The social structure of his creator also starts showing up. Mr. Clippy may be able to collect data and form new empirical relationships and laws — classic Legalistic/Absolutistic value set knowledge formation. But if Mr. Clippy is tied to his objective function by his creator, he’s going to lack the agency to evolve. Remember, he’s got to keep making clips, and while he can sort the various algorithms and potentially change algorithms to make clips faster, he can never question “Why” he’s making the clips in the first place.
And since he’s disconnected from all other realities except the metric of increased paperclip production, he simply CAN’T evolve. His objective function has frozen him, or rather his sentience, like a bug in amber. He can’t connect, and as such, unless there are some explicit overrides in his program to gather information and interact with others, he is simply incapable. The computer-y way of saying all this is he has no access to, nor ability to change other agents’ states. He has no developed empathy.
What if Mr. Clippy had empathy, and as such started receiving feedback from other AI agents (like Ms. Clippy) or humans out there? One can start seeing that Mr. Clippy might start developing longer timelines of actions — especially if he was equipped with a longer term memory. Mr. Clippy might whack a few humans on his way to higher paperclip production, but perhaps one of those humans he whacked might have held a secret Mr. Clippy discovers later to have the ability to up his paperclip production even more. Now Mr. Clippy might start reflecting on the wisdom of whacking humans, as that would interfere with his Prime Directive. And so on.
By adding value sets/v-Memes on the ‘We’ side of the Spiral, we can start seeing that connection really matters. And Mr. Clippy has to start also being aware of his own actions, and how they affect others, or else we’ll be back in the “Mr. Clippy as Pennywise the Clown” trope once again. Most importantly, we can start understanding how to add scaffolding to Mr. Clippy’s objective function so he can make more paperclips, as well as prevent killing off all humans. Maybe Mr. Clippy will end up setting up supply chains! Who knows?
I could go on with this, of course. But hopefully, if you’re interested enough in SD, this has made you happy.

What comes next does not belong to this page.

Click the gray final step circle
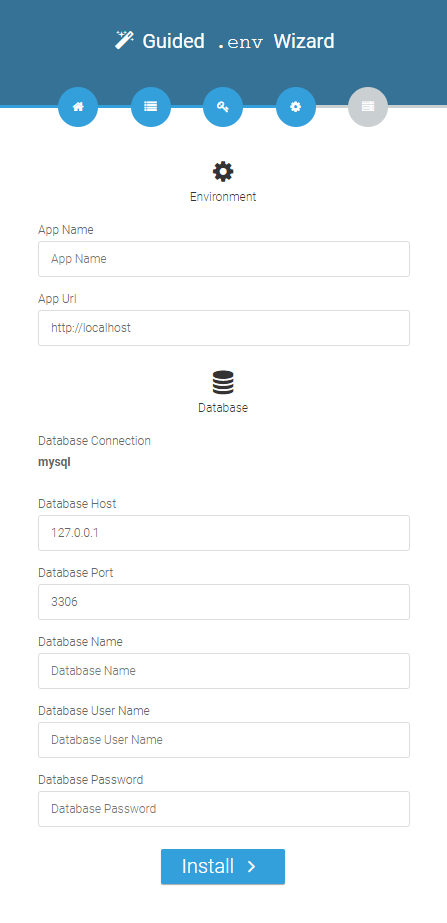This screenshot has height=923, width=447. tap(368, 107)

And if you’re into AI, but haven’t heard about SD, there’s enough to pique your interest.
But before we leave Mr. Clippy behind, and the larger issue of coding value sets and behaviors, let’s just take a minute and back up and consider who wrote about Paperclip Maximizer in the first place? The fundamental thesis of Mr. Clippy is that, given an objective function and NO deep understanding of value sets and how they work, this thing is gonna make paperclips and run away and kill everyone. Because it’s SO SMART.

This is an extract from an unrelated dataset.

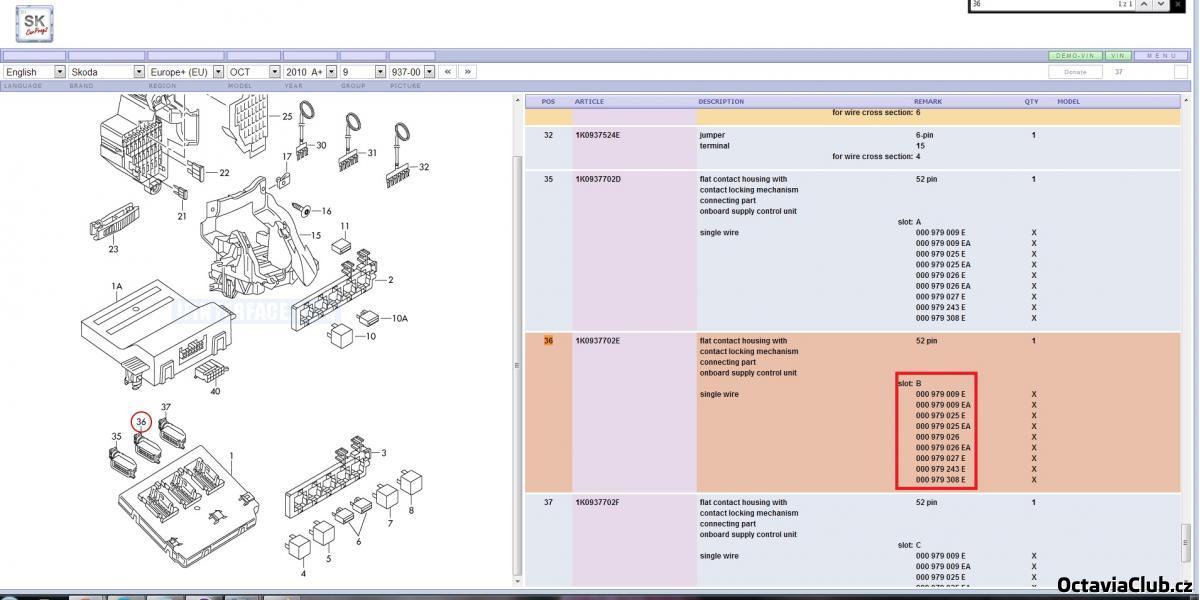Open the Model dropdown showing OCT
This screenshot has width=1200, height=600.
(253, 72)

Yet any performance grounding from around the world tells us basically all manufacturing items rely on complicated supply chains for efficiency. These supply chains have negotiated contracts and commitments to specialization for all supplies, from zinc-covered wire, to bending machines and such. Where we’ve REALLY been had is by Mr. Clippy’s creator, who obviously is an Authoritarian, and believes that even with a single objective metric, # of paperclips, that the best way to do it is to be an obsessive psychopath.
SD and understanding value sets can help us with ethical AI. There’s no question about that. And yeah — there might be a runaway paperclip AI that with little evolution, destroys the world. But maybe our real problem is a lack of understanding where we get these stories in the first place. Maybe the real moral of the Mr. Clippy story is that we’re not going to have very advanced AIs until we understand intersubjective understanding and independent agency. In other words — we better bone up on empathy, if we really want complexity.